I have been using CPPUnit as a unit testing framework and am now trying to use it in an automated build and package system. However a problem holding me back is that if a crash occurs during the running of the unit tests, e.g. a null pointer dereferencing, it halts the remainder of the automation.

Is there any way for CPPUnit to recover from the exception, record the test failure and then exist gracefully rather than terminating the unit test process? Even an approach specific to null pointer dereferencing would be useful as that makes up about 90% of the issues I have had.

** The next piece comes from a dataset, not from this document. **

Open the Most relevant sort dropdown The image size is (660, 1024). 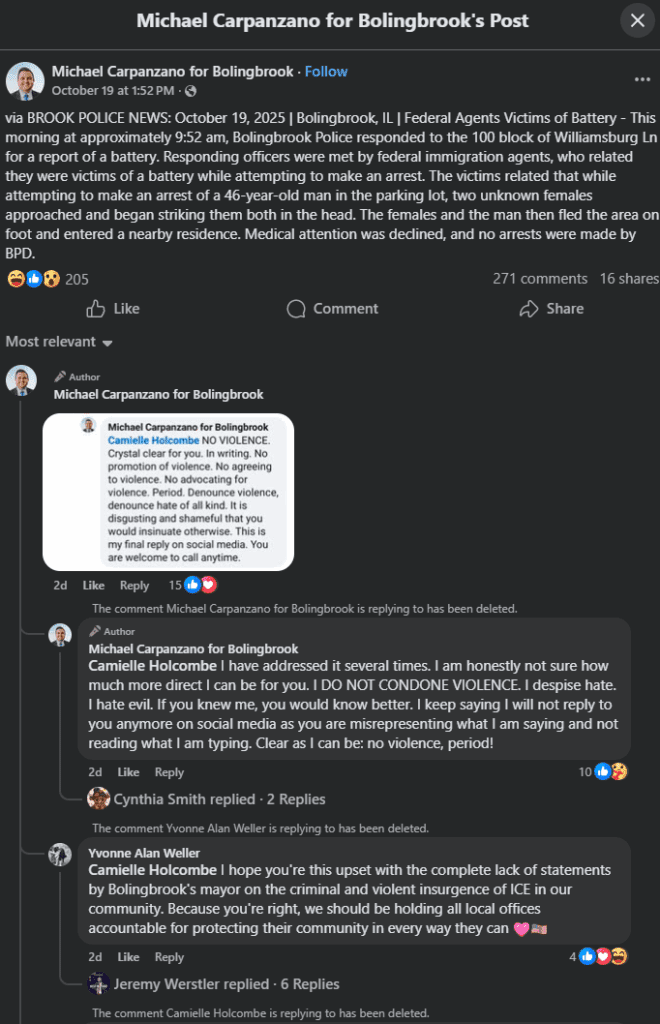point(59,342)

To be technology-specific, I am using makefiles on a Windows system.

A: 

In C/C++, the best way to recover from errors like that is to run each test in a separate process and then monitor them from a parent process. This is very easy in UNIX -- just fork() before the test begins. check supports this, and you could likely patch CPPUnit to have this behavior without much fuss.

John Millikin
Unfortunately, if you are running a very large test suite, this would be prohibitive, as there could be significant overhead introduced. Each test would take significantly more time to execute.
Jeremy Mayhew
Not in my experience; forking is very cheap, since only modified memory pages must be copied. Unless you're running hundreds of thousands of tests, the overhead of fork() is unlikely to be noticed.
John Millikin
+1  A: 

You're automating the execution of your cppunit-based unit-tests during your build process, right ?

If you were trying to use CppUnit to execute the build process, I would be tempted to say don't do that !

Could you tell us what is stopping the build process when the unit tests crash ? And what are your unit tests started by, a Makefile, a script of your own, or a continuous integration framework ?


To try to answer your question, CppUnit cannot recover from violation or segmentation errors. On Unix-like systems you should be able to catch the SIGSEGV and to continue, but in which state ?

If your crashes occur in your unit test and not in your product, then I'd recommend you to rely on assertion guards to prevent dereferencing NULL pointers:

class TestObject : public CPPUNIT_NS::TestCase
{
  CPPUNIT_TEST_SUITE(Test);
  CPPUNIT_TEST(testObjectIsReady);
  CPPUNIT_TEST_SUITE_END();

public:
  void setUp(void) {}
  void tearDown(void) {} 

protected:
  void testObjectIsReady(void)
  { 
     Object *theObject = GetObject();

     CPPUNIT_ASSERT_MESSAGE("check pointer is not null", theObject != NULL);

     //--- now you can play with your object without dereferencing a NULL pointer
     CPPUNIT_ASSERT_MESSAGE("check objet is ready", theObject->isReady());
  }
};
philippe
+1  A: 

Sorry to say this but the previous answers you received on this are ridiculous. cppunit really lacks in this regard. cppunit should implement an EXIT_ON_FAIL macro which allows you to trap the access violation in windows (using SetUnhandledExceptionFilter), then you can do any clean-up and allow cpp-unit to report the failure via EXIT_ON_FAIL. Then after reporting, exit the application.

A: 

As an additional note to anyone perusing this question later, I've found UnitTest++ can catch exceptions in tests and just fail the test with appropriate information rather than resulting in a process exit.

dlanod
A: 

I didn't try it, but if in Windows, I guess use SEH would help:

__try { // running your case }

__except { }

Integrate it into the CppUnit framework, and everytime receive an unknown exception, mark the case as fail.